Now you can go more into detail, what are the properties of the Cell class, it should be the value of the cell and maybe the optional values that it could hold (I left out the position of the cell on the Board, because this is really up to your implementation). The optional values would be needed if you implement a more natural approached algorithm, going from the perspective of a human solver, who will most probably solve by excluding the impossible values untill the options of a cell shrinks to one value.

Go through all the possible Classes (on paper) and think about the details, the result will be a greater picture of the whole program structure before you even wrote a line of code. At this point you should see if your idea could work out and where it needs improvement, keeping thigs structured and simple is the key to solve more complicated or just complex problems.

I hope my little example of how to start designing code could look like is at least a bit helpful, it's quite late and I would need more time to give better examples and more carefully phrased explanations, but I just didn't want to leave my first post there without providing at least some tips how to make it better.

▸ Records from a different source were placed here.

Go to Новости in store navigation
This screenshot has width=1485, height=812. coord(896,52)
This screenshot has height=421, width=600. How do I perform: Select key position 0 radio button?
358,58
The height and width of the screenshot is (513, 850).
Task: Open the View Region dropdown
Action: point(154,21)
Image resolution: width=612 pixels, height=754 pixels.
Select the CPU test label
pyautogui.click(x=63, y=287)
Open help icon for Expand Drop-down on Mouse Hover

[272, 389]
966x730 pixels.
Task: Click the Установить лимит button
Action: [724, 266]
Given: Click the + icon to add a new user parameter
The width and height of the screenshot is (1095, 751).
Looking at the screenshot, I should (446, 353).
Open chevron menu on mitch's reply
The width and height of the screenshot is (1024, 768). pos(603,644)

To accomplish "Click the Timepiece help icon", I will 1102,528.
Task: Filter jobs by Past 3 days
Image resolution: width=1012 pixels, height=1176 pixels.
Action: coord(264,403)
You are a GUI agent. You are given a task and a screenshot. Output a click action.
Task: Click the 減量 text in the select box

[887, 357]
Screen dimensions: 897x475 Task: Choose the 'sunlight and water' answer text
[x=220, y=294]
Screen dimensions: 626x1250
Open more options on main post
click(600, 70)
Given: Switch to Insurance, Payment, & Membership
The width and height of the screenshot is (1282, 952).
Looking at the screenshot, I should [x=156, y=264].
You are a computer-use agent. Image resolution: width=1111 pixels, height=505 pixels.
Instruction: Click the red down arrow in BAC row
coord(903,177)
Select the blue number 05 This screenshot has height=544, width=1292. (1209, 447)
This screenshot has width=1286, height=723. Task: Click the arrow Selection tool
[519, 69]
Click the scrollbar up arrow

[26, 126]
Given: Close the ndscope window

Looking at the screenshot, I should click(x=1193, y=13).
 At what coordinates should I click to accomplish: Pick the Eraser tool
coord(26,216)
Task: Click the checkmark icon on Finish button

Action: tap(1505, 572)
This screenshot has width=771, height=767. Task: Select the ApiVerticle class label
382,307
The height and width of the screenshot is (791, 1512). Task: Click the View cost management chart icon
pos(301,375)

Apart from the OOP thing, your naming isn't good. I already mentioned the little bit misleading naming of your only class, but your code is full of very short variable names that don't really help me understand what they are good for.
I've seen names like "n, x, o" ect. Now read your code in a months or so and tell me what n means without going through all the code again - exactly, you wouldn't know.
Try to be as precise as possible when choosing a name for your variables/objects/functions, in the end it should almost read as plain english instead of a mathematical equatation.

A last thing I would like to say, but this one is actually not only directed at you only but the majority of the posts here, use the standard C++ library whenever possible! It will make your life easier, your code safer and more dynamic.
Of course, you can use a static array to hold your board data, but what if you want to solve a different sized board with a different range of possible values at some point? If you are certain that this will never happen, then there is no need to think about it, but in programming things are rarely static and it would come at almost no cost making it dynamic by using the SC++L.
And while talking about keeping thigs dynamic, you have to avoid using any magic numbers in your code.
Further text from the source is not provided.